Data provided
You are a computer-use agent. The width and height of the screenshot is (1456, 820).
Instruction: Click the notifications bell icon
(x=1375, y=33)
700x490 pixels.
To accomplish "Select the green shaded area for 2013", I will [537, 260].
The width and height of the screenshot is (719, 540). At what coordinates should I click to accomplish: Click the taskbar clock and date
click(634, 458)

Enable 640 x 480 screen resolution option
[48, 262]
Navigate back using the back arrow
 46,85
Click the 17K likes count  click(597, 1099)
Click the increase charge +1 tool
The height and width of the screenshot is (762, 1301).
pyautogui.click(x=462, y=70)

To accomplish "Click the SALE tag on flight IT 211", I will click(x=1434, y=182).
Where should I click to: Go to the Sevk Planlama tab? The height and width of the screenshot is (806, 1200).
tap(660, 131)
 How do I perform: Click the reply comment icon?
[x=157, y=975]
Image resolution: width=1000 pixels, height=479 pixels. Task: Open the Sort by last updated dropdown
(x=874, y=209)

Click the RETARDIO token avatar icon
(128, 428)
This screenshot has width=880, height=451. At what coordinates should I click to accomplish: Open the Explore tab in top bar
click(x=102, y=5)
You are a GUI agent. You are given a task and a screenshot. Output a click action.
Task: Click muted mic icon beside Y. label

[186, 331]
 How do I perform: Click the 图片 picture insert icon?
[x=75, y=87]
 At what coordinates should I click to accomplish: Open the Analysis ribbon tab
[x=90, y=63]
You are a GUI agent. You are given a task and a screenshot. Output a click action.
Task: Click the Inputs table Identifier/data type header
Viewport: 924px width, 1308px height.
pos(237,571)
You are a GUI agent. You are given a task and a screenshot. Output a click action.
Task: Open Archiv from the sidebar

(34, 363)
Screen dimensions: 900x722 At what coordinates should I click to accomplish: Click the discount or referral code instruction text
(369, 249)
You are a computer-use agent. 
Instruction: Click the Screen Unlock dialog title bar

Description of the task
Beginning with the line that contains "Image resolution: width=1000", repeat every line through the end of the records and nothing more.

Solved exercise
Image resolution: width=1000 pixels, height=479 pixels. Task: Open the Sort by last updated dropdown
(x=874, y=209)

Click the RETARDIO token avatar icon
(128, 428)
This screenshot has width=880, height=451. At what coordinates should I click to accomplish: Open the Explore tab in top bar
click(x=102, y=5)
You are a GUI agent. You are given a task and a screenshot. Output a click action.
Task: Click muted mic icon beside Y. label

[186, 331]
 How do I perform: Click the 图片 picture insert icon?
[x=75, y=87]
 At what coordinates should I click to accomplish: Open the Analysis ribbon tab
[x=90, y=63]
You are a GUI agent. You are given a task and a screenshot. Output a click action.
Task: Click the Inputs table Identifier/data type header
Viewport: 924px width, 1308px height.
pos(237,571)
You are a GUI agent. You are given a task and a screenshot. Output a click action.
Task: Open Archiv from the sidebar

(34, 363)
Screen dimensions: 900x722 At what coordinates should I click to accomplish: Click the discount or referral code instruction text
(369, 249)
You are a computer-use agent. 
Instruction: Click the Screen Unlock dialog title bar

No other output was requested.